[Dataset extract — start]

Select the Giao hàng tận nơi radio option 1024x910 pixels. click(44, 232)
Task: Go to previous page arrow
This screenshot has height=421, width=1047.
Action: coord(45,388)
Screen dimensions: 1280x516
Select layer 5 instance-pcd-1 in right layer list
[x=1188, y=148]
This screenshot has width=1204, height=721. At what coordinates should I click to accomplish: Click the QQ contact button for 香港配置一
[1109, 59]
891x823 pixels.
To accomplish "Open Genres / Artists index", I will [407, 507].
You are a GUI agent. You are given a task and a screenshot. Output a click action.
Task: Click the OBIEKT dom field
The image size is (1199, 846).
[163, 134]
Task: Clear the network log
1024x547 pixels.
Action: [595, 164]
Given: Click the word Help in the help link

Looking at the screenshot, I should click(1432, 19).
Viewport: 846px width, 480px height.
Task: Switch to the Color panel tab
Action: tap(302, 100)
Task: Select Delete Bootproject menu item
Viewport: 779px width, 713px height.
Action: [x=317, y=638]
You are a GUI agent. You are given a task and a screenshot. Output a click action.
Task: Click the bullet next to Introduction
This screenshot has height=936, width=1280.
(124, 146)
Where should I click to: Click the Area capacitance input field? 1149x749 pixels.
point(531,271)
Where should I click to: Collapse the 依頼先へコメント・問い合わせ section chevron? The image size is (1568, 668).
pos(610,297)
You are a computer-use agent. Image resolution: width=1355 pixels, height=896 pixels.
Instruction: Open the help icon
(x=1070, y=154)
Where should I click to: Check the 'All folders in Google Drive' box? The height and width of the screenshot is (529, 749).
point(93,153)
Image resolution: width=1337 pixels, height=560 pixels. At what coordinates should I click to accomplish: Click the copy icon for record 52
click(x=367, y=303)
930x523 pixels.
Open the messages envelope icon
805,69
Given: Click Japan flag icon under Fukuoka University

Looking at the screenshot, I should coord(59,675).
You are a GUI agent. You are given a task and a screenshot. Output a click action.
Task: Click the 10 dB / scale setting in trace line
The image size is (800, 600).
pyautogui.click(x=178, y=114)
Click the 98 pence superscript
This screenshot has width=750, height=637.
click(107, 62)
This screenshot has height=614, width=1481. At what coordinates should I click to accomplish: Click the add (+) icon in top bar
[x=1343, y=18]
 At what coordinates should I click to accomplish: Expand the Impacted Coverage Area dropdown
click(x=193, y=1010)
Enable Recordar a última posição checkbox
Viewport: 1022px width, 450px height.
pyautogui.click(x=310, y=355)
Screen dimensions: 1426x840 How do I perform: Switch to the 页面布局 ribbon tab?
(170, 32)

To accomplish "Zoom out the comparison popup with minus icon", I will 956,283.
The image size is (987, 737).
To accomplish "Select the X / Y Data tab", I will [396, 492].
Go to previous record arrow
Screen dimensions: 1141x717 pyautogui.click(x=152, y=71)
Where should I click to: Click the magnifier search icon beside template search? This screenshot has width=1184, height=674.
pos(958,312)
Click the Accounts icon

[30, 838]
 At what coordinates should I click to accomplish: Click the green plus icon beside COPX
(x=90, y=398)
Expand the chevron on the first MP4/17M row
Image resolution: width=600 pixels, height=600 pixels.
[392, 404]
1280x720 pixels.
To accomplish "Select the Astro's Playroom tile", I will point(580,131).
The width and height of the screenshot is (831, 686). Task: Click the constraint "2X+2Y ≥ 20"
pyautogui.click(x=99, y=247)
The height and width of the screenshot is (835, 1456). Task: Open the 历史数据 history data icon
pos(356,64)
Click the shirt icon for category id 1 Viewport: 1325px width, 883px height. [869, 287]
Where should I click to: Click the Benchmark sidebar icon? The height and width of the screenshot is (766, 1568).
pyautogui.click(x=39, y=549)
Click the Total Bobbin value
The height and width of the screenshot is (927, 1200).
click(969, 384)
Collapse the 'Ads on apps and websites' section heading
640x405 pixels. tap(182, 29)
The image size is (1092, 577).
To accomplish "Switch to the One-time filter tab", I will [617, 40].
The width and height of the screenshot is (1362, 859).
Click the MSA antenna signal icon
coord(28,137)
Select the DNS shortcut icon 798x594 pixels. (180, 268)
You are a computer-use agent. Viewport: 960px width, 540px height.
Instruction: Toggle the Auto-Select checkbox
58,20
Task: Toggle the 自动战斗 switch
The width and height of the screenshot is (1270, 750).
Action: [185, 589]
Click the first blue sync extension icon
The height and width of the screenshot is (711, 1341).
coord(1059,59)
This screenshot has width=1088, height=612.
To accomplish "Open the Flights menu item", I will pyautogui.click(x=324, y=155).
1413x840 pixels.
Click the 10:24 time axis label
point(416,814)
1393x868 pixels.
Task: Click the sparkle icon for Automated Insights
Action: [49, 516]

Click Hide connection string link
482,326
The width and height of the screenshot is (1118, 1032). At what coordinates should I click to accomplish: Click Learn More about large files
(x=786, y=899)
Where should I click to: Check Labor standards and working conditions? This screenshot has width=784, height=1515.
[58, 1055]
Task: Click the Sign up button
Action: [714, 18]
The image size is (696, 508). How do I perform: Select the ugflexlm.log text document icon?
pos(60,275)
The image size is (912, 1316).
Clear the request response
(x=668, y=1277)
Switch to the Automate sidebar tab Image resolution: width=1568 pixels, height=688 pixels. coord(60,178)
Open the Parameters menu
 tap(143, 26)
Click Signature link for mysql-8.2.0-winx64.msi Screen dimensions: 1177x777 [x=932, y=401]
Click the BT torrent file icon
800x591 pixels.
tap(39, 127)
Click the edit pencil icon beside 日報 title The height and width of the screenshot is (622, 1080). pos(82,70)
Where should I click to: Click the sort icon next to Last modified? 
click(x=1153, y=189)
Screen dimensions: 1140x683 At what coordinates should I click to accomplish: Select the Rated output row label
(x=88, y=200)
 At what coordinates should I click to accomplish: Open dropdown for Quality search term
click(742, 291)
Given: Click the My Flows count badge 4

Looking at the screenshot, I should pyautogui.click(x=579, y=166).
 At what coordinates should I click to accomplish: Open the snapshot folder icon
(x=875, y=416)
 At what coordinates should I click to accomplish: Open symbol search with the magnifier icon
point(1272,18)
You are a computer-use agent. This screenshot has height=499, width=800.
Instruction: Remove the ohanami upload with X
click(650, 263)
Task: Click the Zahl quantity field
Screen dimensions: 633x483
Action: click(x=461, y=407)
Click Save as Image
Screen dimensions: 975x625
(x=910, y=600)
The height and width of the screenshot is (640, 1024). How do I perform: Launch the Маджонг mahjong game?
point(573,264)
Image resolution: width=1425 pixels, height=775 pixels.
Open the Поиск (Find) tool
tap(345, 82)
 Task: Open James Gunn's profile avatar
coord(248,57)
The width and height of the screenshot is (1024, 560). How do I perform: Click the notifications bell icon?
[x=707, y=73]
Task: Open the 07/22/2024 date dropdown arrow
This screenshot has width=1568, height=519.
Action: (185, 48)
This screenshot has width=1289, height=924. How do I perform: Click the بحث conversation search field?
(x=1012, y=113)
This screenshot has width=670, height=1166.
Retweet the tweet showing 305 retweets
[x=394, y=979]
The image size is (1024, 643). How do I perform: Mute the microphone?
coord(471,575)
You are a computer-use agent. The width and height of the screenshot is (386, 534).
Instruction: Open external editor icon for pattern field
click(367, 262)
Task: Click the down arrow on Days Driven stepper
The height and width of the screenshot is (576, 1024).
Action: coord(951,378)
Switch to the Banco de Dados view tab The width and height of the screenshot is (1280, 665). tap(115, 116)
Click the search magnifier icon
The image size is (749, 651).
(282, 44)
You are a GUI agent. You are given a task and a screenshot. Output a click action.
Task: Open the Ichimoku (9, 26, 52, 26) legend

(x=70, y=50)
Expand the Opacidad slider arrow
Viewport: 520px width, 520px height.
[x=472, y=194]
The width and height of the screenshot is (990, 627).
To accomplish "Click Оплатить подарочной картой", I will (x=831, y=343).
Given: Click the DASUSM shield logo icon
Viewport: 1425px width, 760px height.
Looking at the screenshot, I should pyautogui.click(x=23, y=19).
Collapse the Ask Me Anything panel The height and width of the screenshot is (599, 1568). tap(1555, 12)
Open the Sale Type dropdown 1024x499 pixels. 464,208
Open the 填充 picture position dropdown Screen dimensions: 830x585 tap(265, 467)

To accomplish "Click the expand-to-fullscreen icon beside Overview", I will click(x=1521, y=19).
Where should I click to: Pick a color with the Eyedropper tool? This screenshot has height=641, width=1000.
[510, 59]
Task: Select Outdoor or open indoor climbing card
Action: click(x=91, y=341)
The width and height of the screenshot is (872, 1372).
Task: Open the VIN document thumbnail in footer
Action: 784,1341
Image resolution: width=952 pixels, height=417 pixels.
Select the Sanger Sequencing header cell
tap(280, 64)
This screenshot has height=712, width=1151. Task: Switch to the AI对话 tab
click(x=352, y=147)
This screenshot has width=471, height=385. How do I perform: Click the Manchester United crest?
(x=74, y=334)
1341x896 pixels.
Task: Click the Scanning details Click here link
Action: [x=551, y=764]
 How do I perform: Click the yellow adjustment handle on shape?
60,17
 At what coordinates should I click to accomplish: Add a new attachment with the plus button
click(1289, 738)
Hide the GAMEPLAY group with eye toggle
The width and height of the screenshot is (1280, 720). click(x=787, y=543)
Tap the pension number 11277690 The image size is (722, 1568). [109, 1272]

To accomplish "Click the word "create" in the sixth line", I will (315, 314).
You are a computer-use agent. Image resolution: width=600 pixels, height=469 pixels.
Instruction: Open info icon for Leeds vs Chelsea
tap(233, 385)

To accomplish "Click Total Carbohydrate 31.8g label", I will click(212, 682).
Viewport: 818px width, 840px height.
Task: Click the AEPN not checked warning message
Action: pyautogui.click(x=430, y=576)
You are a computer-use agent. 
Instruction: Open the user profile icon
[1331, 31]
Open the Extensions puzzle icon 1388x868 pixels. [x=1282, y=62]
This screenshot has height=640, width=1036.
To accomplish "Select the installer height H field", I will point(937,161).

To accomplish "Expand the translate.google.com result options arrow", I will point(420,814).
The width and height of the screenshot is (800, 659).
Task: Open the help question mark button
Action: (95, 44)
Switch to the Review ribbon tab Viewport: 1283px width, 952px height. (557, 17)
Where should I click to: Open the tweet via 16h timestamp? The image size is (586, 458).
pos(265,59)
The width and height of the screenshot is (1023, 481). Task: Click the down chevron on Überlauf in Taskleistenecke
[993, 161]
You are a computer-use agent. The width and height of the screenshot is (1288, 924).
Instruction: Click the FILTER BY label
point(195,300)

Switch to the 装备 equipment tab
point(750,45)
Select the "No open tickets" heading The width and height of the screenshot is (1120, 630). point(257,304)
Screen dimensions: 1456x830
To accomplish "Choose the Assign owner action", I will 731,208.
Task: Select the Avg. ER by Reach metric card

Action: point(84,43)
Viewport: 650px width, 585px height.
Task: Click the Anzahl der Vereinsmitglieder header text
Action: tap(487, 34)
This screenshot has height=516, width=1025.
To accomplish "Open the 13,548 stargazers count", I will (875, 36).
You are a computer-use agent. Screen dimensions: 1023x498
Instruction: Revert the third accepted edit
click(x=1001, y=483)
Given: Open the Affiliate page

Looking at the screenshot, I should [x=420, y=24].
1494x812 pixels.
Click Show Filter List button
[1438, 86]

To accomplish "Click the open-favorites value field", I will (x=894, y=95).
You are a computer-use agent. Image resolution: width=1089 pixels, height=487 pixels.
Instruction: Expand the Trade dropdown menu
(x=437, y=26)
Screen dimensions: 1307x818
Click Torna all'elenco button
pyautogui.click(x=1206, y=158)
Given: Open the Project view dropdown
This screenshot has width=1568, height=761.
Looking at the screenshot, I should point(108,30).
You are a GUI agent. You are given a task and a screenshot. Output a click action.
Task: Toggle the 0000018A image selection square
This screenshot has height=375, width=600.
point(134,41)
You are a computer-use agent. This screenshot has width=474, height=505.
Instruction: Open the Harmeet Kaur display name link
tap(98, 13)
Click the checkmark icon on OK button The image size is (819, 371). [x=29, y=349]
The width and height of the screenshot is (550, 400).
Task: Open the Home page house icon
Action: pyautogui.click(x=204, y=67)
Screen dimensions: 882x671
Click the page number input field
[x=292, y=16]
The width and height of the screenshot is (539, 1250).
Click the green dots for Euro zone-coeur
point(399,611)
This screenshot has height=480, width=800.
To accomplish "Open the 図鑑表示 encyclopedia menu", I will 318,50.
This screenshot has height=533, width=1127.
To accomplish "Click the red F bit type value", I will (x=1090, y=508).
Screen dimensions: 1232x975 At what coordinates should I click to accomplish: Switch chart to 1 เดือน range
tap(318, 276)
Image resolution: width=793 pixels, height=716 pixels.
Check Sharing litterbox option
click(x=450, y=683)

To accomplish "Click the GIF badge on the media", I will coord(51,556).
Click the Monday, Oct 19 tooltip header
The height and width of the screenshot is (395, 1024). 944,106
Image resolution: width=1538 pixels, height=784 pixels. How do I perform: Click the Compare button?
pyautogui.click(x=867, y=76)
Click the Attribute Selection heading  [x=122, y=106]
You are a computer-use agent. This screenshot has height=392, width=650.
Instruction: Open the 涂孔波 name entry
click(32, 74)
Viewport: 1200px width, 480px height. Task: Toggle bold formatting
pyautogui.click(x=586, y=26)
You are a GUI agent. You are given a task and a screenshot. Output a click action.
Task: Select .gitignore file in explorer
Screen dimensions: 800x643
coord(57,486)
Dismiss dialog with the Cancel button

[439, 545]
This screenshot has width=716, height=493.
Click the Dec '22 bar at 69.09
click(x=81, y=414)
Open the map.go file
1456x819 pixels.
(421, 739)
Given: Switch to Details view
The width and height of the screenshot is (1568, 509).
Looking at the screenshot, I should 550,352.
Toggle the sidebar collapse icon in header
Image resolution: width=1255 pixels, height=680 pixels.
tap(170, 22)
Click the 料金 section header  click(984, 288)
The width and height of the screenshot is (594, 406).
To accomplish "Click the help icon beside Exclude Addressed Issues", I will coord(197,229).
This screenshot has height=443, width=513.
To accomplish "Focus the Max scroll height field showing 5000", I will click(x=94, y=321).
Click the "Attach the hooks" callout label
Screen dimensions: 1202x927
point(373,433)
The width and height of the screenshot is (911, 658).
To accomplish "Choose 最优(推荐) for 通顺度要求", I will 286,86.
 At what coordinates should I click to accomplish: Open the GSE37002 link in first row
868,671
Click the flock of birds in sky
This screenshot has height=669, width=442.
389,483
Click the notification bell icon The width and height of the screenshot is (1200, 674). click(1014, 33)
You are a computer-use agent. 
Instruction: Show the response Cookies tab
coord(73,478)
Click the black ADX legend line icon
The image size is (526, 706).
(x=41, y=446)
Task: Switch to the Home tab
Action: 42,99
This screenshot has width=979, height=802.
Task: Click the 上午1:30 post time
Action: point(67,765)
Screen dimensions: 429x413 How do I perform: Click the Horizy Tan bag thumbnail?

[Dataset extract — finish]

# What you will do
Repeat word for word every line from the start of the entries to the line holding "891x823 pixels.", inclusive, and nothing else.

# Exercise solution
Select the Giao hàng tận nơi radio option 1024x910 pixels. click(44, 232)
Task: Go to previous page arrow
This screenshot has height=421, width=1047.
Action: coord(45,388)
Screen dimensions: 1280x516
Select layer 5 instance-pcd-1 in right layer list
[x=1188, y=148]
This screenshot has width=1204, height=721. At what coordinates should I click to accomplish: Click the QQ contact button for 香港配置一
[1109, 59]
891x823 pixels.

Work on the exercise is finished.